#### AIM
Which quantities does the physics homework post say the problem asks for?

---- SOURCE DOCUMENT

The acceleration of gravity is 9.8 m/s2 .
Assume: The ground is level and that the
side of the building is vertical. Neglect air
friction.
The problem now asks for the height of the building, the vertical component of the rock's velocity when it strikes the ground, and the magnitude of the rock's velocity when it strikes the ground.
time = 6.369258724 sec
velocity in the x = 15.07239761 m/sec
acceleration = 9.8 m/sec*2
initial velocity in the y = 0 m/sec (don't know if that's right)
Homework Equations
height = (initial velocity in the y)(time) + 1/2(acceleration)(time)*2
time = sqrt(2 * height/acc.)
final velocity in the y*2 = initial velocity in the y*2 + 2(acceleration)(height)
final velocity in the y = initial velocity in y + (acceleration)(time)
The Attempt at a Solution
I attempted to use trigonometry to find the vertical component of the rock's velocity, but that did not work, but it did work for the horizontal component, and when finding the final velocity in the y, I used the third equation listed, but that did not work either. And, I don't quite understand what the question means by "the magnitude of the rock's velocity when it strikes the ground". I'm not sure whether the initial velocity in the y is 0, 18.4, or some other number, which is probably why I'm having trouble getting the height of the building.
Can anyone help?
Damion

--------
---- INFORMATION SHOWN

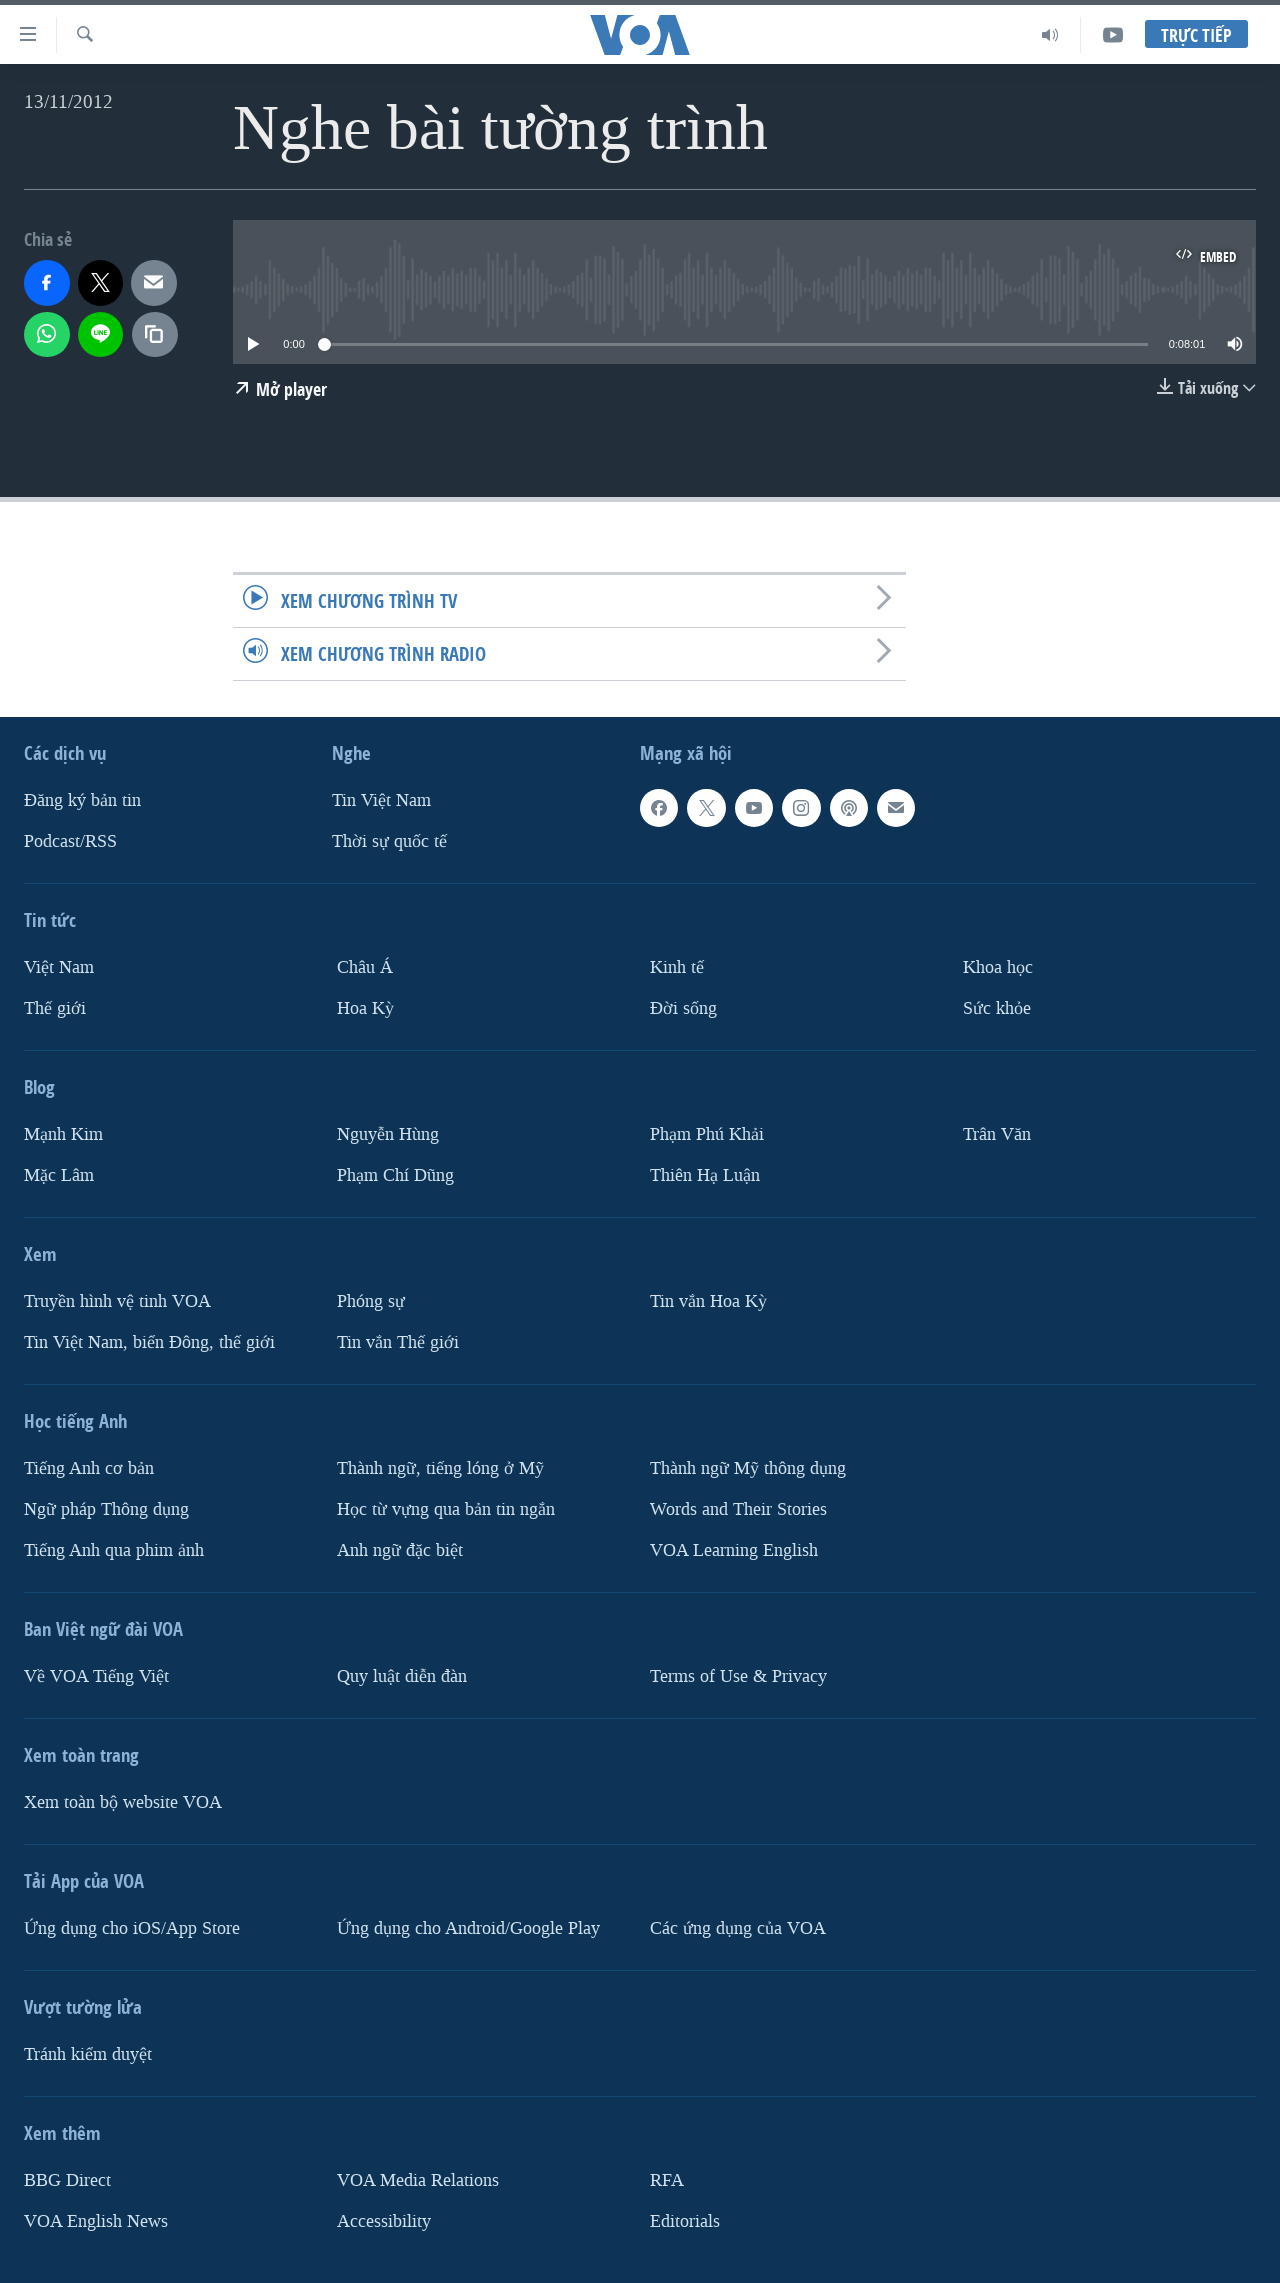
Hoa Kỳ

--------

#### WORKED ANSWER
- The height of the building
- The vertical component of the rock's velocity when it strikes the ground
- The magnitude of the rock's velocity when it strikes the ground